>>>>>

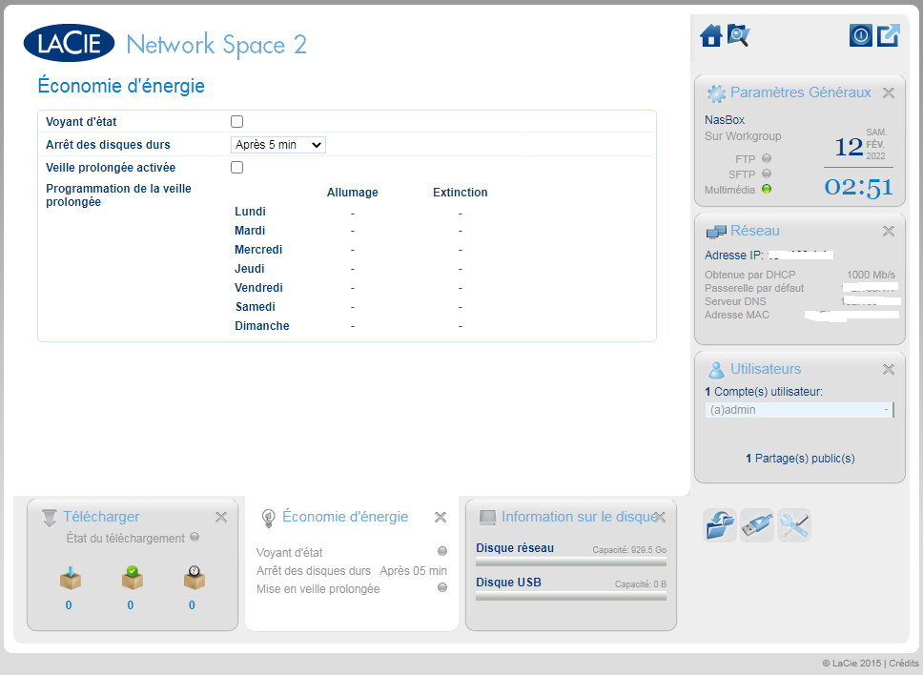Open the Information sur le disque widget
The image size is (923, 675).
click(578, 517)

<<<<<
>>>>>

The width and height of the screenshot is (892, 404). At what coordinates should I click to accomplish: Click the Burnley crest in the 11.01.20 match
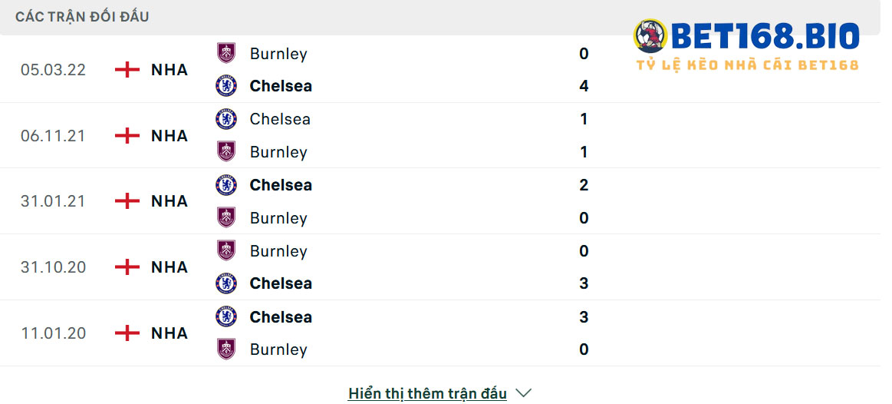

<<<<<
>>>>>

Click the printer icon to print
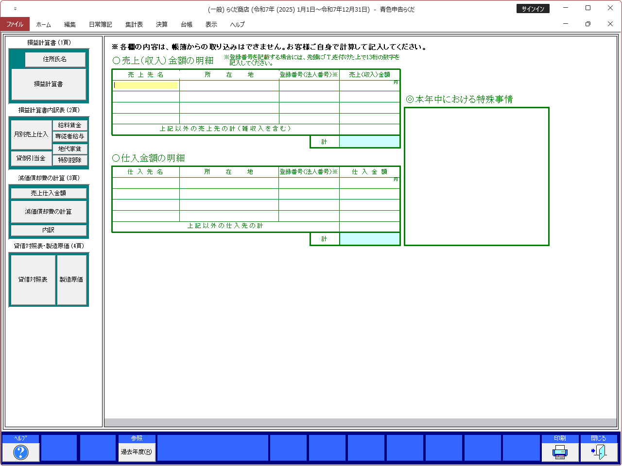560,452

<<<<<

◆ **Given task**: Put the lines of the material from the line containing "Open the Information sur le disque widget" through the line containing "click(578, 517)", inclusive, into a JSON list of strings, one string per line and no blank lines. Leave the pictures out of the answer.

◆ **In response**:
[
  "Open the Information sur le disque widget",
  "The image size is (923, 675).",
  "click(578, 517)"
]